Multiple publications praised Rikimaru on their lists of the top ninja characters in video games. In 2004, 1UP.com ranked him as the fourth best video game ninja yet and "the truest old-school ninja on this list." The Armchair Empire had Ayame and Rikimaru tied for sixth spot in on their 2006 list of ten best ninja characters; in 2010, Wild Gunmen ranked Rikimaru as the second best ninja in video game history for his use of stealth and being "a total badass." In 2011, Rikimaru was featured among the top ten ninja for PlayStation consoles by PLAY, and was also ranked eight on the Machinima.com's list of top ten ninja characters in all of gaming. Others also included him as one of the best video game assassins in general. FHM placed Rikimaru fourth on their 2009 list of most memorable hitmen in gaming. Complex included Rikimaru and Ayame from Tenchu 3 on a 2010 list of their favourite stealth killers in video games, stating: "When's the last time you saw a male/female duo this brutally deadly?" In their 2012 list, ZoominGames ranked Rikimaru as the third top assassin in games.
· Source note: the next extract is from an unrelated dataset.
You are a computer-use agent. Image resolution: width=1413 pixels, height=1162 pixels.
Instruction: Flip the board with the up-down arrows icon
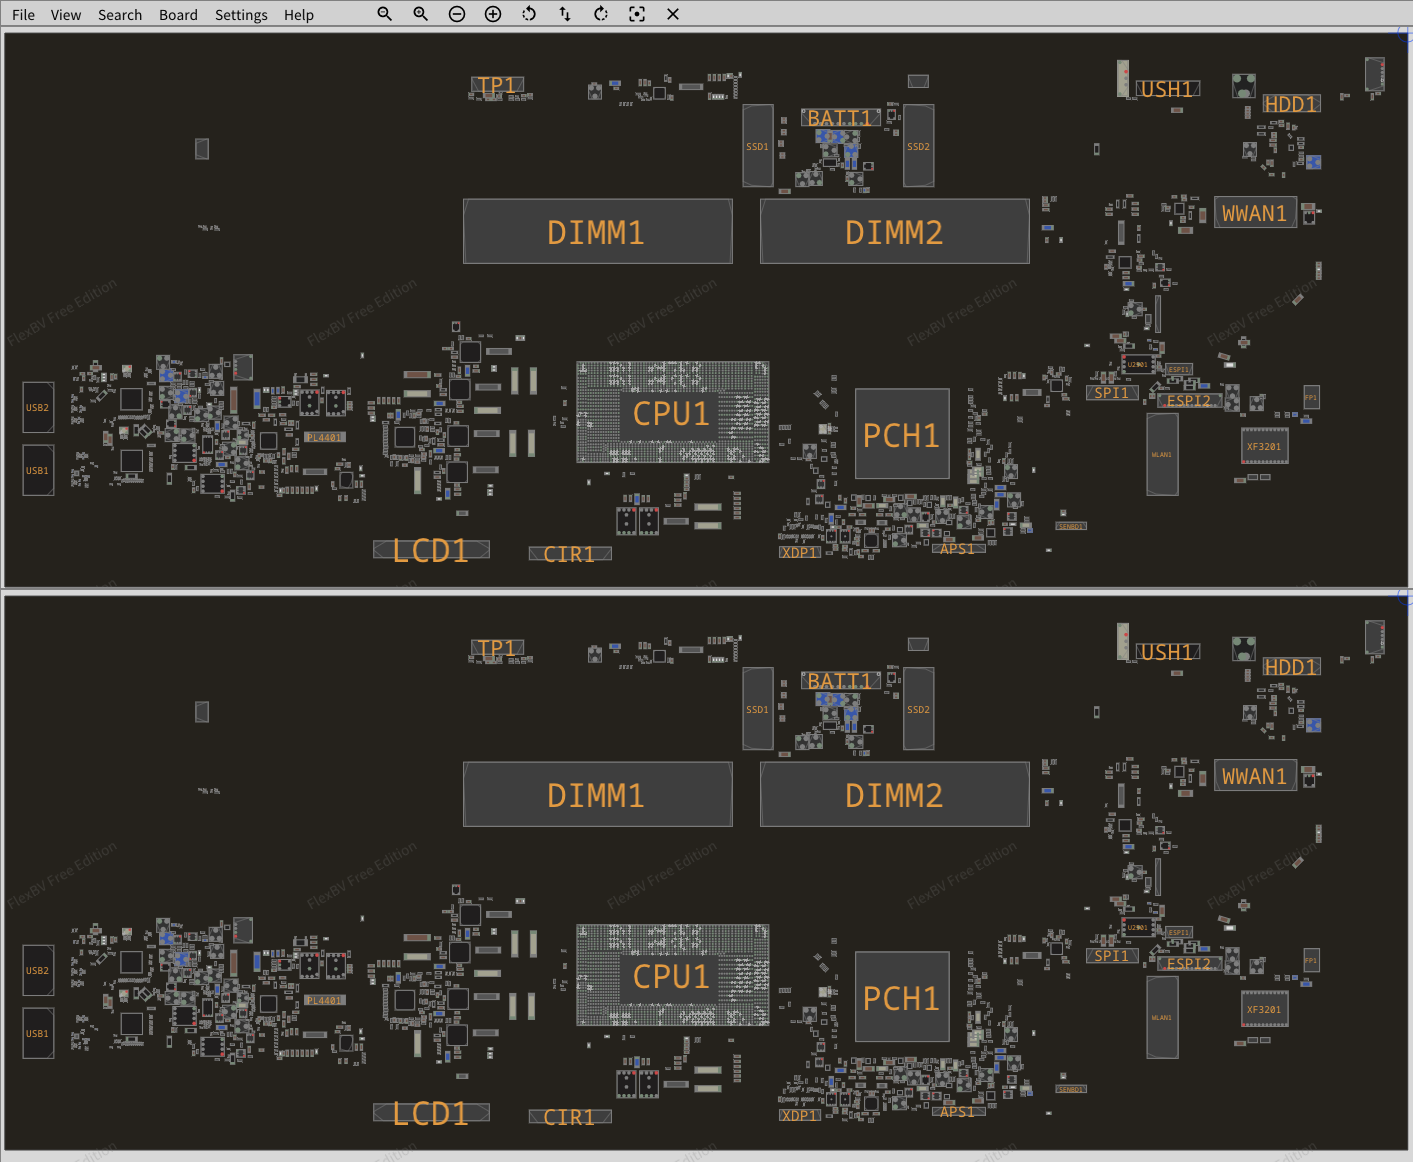point(565,14)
In 2013, Complex ranked him as the tenth best assassin in video games, stating: "Nothing wrong with Ayame, but this master assassin just oozes pure awesome."

In an exception from a positive reception, Rikimaru and Ayame were included among "gaming's most shameful shinobi" by GamesRadar in 2006. Oddly, UGO.com called Rikimaru "Tenchu" while featuring "getting your neck stealthily sliced open" by "Tenchu" in their 2010 list of top worst ways to die in a video game. Virgin Media did include him on their list of top ten video game ninja heroes, but nevertheless also called him "pretty lacking in personality".

See also
Ninja in popular culture

References

External links
Rikimaru (IGN)
Rikimaru (IMDb)
Rikimaru (GiantBomb)
UGO's Ninja Guide | Rikimaru and Ayame of Tenchu (UGO.com)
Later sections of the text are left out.